By Charles Kumolu & Osa Amadi
A former Managing Director of Daily Times of Nigeria, Dr. Yemi Ogunbiyi, who
would be 75 next Wednesday, in this interview, narrates the story of his life, providing insights into what it was heading the most influential paper in Nigeria at the time.
In his story, which also captures his upbringing in Kano, you are confronted with Ogunbiyi’s burden of managing his relationship with his employers and holding the same people to account for the public good.
The significance of being a product of inter-ethnic marriage in a multicultural nation is prominent in his reflections. The phases of Ogunbiyi’s sojourn so far, highlighted in this conversation, are extensively presented in his autobiography, The Road Never Forgets, which will be launched next Thursday in Lagos.
By any inch, you don’t look 75. What does attaining the age mean to you?
I will be 75 on Wednesday. It means a lot, which is why we are trying to mark this event. And I decided to launch my book which tells the story of my life. There are so many reasons.
Being 75 means a lot to me because as you rightly said, this is a country where life is short. But life is also short anywhere. If you are 75 anywhere in the world, you have to give thanks to God. It is his grace that enables one to attain 75. It really means a lot to me.
Having a wife and an amazing family makes it an interesting journey so far. And I felt it would be interesting to mark the day simply to thank God.
You were born in Kano and had your formative years there. What was it like growing up in northern Nigeria at the time?
Growing up in Kano was an amazing experience. I grew up in a hybrid community. It was a community where we had people from diverse ethnic groups. My childhood friends and I didn’t think Kano wasn’t our home.
That explains why I didn’t see beyond the North when it was time for me to proceed to high school. I wanted to go to Saint Paul’s Wusasa, Zaria, and Saint John’s, Kaduna. I didn’t think of going to school in the West where my father came from or somewhere in the South where my mother came from.
The North was my worldview and that tells you where we came from. There was that kind of feeling that North was our home. Suddenly, we realised
it wasn’t home. But that came much later. My mother, may God rest her soul, said to me that I was born there but do not belong there. She said that to me when I was about to get into high school. She said I must find a way to attend school in the South.
This was my mother in the late 50s, who perhaps saw where Nigeria was headed. She said I must find a way to go to school in the South. I didn’t think it was a smart thing to do at the time. I thought mama was doing it for something else.
Looking back now I could see it was a smart thing to do. When I arrived in Ibadan where I lived with my relative, the arrangement was that by living there, I would go to the high school in the West. I had finished school in the North and spent one year because I didn’t want to go to Ibadan. When I arrived in Ibadan, I couldn’t speak Yoruba.
My Yoruba was bad. And I had a funny accent. People were surprised because my name is Yemi Ogunbiyi and I couldn’t speak Yoruba. I had removed Ifeanyi because I was known as Ifeanyi Ogunbiyi in the North.

→ **Raw data**:
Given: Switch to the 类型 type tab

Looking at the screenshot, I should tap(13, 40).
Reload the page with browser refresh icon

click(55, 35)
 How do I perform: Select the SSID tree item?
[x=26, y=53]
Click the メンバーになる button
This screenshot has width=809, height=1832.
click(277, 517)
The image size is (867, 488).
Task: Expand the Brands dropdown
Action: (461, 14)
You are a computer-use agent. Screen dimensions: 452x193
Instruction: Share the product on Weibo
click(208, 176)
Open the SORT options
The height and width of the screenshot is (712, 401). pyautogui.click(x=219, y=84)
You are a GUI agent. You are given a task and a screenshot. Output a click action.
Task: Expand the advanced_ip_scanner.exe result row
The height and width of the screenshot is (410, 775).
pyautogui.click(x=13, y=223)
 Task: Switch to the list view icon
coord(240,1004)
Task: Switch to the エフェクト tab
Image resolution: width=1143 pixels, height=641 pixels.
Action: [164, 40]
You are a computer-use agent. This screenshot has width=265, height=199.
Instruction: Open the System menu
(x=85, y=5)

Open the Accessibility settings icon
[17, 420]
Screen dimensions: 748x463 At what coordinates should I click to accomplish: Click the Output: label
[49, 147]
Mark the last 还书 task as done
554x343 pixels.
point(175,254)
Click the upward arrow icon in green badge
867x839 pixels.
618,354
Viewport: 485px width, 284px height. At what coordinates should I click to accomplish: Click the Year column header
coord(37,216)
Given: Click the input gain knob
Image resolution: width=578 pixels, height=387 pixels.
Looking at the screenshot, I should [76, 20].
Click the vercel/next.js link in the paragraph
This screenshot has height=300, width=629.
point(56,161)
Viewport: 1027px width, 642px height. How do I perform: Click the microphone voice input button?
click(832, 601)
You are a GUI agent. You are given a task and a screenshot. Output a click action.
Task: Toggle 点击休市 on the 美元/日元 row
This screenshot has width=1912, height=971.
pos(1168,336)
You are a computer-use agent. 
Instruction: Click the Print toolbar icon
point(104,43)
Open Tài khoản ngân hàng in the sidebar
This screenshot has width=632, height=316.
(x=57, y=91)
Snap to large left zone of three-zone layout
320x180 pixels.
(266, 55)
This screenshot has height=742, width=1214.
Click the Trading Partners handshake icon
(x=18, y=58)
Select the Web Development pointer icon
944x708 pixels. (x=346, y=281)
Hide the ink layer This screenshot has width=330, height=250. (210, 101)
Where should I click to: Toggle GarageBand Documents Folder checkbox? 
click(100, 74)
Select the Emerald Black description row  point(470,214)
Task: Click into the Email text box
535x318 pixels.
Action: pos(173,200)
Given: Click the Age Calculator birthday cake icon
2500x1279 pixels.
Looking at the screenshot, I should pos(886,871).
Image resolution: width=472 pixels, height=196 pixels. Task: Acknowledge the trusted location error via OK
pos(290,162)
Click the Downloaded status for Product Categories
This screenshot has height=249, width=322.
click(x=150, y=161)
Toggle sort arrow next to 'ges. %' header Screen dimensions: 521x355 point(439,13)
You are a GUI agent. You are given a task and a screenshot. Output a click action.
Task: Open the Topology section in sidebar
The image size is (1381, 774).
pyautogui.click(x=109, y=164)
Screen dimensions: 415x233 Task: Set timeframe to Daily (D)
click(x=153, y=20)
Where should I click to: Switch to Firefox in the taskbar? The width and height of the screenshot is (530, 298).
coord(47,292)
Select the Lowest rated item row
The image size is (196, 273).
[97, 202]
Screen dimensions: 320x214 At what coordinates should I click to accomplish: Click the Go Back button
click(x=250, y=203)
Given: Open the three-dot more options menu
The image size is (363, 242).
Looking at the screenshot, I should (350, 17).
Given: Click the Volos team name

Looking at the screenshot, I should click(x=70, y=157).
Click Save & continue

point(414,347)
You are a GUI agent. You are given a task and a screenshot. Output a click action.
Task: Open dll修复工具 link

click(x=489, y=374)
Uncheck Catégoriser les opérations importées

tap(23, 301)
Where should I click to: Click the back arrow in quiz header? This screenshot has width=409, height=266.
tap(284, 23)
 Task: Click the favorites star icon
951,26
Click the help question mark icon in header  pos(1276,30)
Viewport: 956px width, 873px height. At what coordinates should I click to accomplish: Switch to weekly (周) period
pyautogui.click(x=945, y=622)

→ **Goals**:
1. Rewrite the part of the listing that opens with the line containing "Image resolution: width=472" and closes with the line containing "Toggle sort arrow" as a Markdown table with the columns Row and Listing line. Number each row and leave out any blank lines.
2. Extend the interview with Yemi Ogunbiyi from the point where it stops.

→ **Outputs**:
1.
| Row | Listing line |
|---|---|
| 1 | Image resolution: width=472 pixels, height=196 pixels. Task: Acknowledge the trusted location error via OK |
| 2 | pos(290,162) |
| 3 | Click the Downloaded status for Product Categories |
| 4 | This screenshot has height=249, width=322. |
| 5 | click(x=150, y=161) |
| 6 | Toggle sort arrow next to 'ges. %' header Screen dimensions: 521x355 point(439,13) |

2.
I spoke only Hausa and Igbo. People laughed at me. I had to learn how to speak Yoruba from scratch. I learned the alphabets too. I enrolled in high school in Ibadan. I was a slow starter. It was a public school. It was not the best in the country but it offered quality education.
By the time I was 15 years old, I was considered a very bright student. I ended up becoming the head boy. In my third year, Gen Alabi Isama, retd, who was a colonel at the time, sponsored me to Man’O War drills at Gurara Waterfalls.
The aim was to prepare me for a leadership position. I didn’t know who sponsored me then, but I later knew he was the one. I ended up becoming the head boy of the institution. I was interested in going to Kings College.
At the time, nobody had gone to Kings College from Boys High School, Ibadan. It was done on a regional basis. Only four of us were taken from Western Region to Kings College. Before then, I had an experience in primary school when I was in Kano.
My primary school was called Igbo Union Primary School. 10 years ago, I asked one of my classmates, Ifeanyi, who just passed away how they got into Kings College when we were in school.
He said the teachers had a few forms and gave them to those who were Igbo. The forms were available but were given to my classmates who were Igbo. This was despite the fact that my name at the time was Ifeanyi Ogunbiyi.
We laughed over it and moved on. When I got to Kings College from Boys High School, I met them but they were one year ahead of me.
My childhood friends
My father was not the Sarkin Yorubawa , king of Yoruba, of Kano but his house was a beehive of activities. It was a melting pot for everybody.
The late Emir of Kano, Ado Bayero, who at the time, was the Wakilin Doka, head of local police, was a regular face there. My father was not a rich man. He was just a known tailor. Growing up in Kano was fun. All my childhood friends like Victor Ombu, Tony Ikhazobor and others saw Kano as home. V
ictor and my younger brother were classmates. His elder brother and I were classmates. During Christmas the Muslims among us visited our parents and they will give them money. During Sallah we visited their homes. We didn’t know any difference then. Our places of origin didn’t matter. That was the kind of life of innocence Kano provided.
There was something you once said that even though your father wasn’t rich, he taught you to treat everybody with dignity regardless of where the person comes from. What did you find valuable in that?
My father loved people. He was a friendly human being. My son works with Amaechi now and everybody tells me he is a lovely boy. That was the result of the values I learned from my father which I inculcated in my children. My son, Anu is also like that.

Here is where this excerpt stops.